Department news | April 21, 2022


After a distinguished career spanning over four decades in our department, Michael V. Vitiello, PhD, will retire at the end of this month. Known for his brilliant mind, good humor, candid feedback and affinity for wearing shorts and Hawaiian shirts, he has been an incredible asset to our department and the UW community. Dr. Vitiello is giving Grand Rounds this Friday, April 22 at 12 PM, if you’d like to hear about his latest work focused on treating chronic insomnia in older adults.

Dr. Vitiello earned an AB in psychology from Columbia University and a PhD in Psychology from UW. He joined the department in 1980 where he began collaborating with Patricia Prinz, PhD, on sleep research. Over the next 40 years, he established himself as an internationally recognized expert in sleep, circadian rhythms, and sleep disorders in aging with a focus on the causes, consequences and treatments of disturbed sleep, circadian rhythms, and cognition in older adults. He is the author of 680+ scientific articles, reviews, chapters, editorials and abstracts and his work has been cited over 26,000 times. He leaves the Department on an up note with the publication of a career high 18 papers in 2021 and 7 more in 2022 to date.

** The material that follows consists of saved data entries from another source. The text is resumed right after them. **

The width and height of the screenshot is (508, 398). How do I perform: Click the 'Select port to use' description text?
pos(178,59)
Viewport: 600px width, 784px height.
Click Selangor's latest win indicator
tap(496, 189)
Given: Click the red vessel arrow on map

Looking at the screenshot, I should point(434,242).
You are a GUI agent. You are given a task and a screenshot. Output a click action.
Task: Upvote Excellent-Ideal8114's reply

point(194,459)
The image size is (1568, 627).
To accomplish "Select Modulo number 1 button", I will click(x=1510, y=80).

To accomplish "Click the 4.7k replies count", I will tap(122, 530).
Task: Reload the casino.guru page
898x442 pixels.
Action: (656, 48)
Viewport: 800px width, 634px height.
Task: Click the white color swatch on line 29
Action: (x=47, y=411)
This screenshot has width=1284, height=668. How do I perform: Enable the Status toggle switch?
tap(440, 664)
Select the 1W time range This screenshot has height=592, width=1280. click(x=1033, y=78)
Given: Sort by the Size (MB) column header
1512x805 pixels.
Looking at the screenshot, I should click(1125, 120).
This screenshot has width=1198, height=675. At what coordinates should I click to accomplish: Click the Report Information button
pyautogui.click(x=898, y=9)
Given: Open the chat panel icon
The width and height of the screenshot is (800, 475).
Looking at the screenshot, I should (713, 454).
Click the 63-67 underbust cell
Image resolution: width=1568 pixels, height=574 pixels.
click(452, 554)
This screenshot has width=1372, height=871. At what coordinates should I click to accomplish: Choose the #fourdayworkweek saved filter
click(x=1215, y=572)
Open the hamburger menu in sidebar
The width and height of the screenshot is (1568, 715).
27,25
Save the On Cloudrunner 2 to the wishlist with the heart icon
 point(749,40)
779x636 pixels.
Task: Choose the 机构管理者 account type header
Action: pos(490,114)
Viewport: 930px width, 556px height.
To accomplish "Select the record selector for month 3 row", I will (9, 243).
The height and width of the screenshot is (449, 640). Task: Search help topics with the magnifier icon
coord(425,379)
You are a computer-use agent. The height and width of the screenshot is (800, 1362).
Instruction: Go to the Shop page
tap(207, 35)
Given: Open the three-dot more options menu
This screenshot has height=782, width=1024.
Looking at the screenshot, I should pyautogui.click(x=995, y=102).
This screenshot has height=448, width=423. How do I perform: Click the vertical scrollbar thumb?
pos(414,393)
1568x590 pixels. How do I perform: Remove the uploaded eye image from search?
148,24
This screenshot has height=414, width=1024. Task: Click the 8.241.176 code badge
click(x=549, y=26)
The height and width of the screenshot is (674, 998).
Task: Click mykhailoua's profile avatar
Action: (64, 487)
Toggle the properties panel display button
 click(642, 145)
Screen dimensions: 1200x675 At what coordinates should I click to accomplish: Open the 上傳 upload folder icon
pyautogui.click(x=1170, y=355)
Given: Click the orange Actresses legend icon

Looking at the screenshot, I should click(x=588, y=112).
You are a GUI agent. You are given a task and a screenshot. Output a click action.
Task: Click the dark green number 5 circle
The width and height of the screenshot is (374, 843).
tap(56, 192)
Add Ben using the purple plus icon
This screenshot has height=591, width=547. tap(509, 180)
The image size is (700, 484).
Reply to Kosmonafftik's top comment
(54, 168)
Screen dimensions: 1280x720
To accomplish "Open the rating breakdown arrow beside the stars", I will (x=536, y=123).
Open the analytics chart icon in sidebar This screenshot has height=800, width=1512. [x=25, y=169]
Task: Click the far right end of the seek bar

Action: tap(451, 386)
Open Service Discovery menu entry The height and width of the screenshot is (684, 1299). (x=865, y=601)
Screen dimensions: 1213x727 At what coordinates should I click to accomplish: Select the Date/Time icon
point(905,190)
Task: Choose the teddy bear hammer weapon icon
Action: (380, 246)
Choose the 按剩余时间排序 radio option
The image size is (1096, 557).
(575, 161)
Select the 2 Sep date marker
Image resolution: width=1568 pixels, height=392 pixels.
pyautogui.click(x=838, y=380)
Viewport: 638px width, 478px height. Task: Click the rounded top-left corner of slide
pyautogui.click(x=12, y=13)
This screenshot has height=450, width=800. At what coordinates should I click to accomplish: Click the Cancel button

In addition to being a professor in our department, he is an adjunct professor in Gerontology & Geriatric Medicine and Biobehavioral Nursing & Health Informatics, Co-Director of the Northwest Geriatrics Workforce Enhancement Center, and a fellow of the American Academy of Sleep Medicine and the Gerontological Society of America. Dr. Vitiello has served as: President of the Sleep Research Society and of the Sleep Research Society Foundation; Chair of the Sleep Disorders Research Advisory Board, National Institutes of Health; Scientific Program Chair of the Associated Professional Sleep Societies;  a board member of the Sleep Research Society, the Society of Behavioral Sleep Medicine, the National Sleep Foundation, and an editorial board member for numerous scientific journals. He is also the Editor-in-Chief of Sleep Medicine Reviews and plans to continue in that role as well as his collaboration with several research groups for the next few years. Beyond that, his immediate retirement plans are to catch up on all the traveling he and his wife, Dr. Mary A Baroni, missed out on over the last three years.

We wish Dr. Vitiello a wonderful, joyful retirement!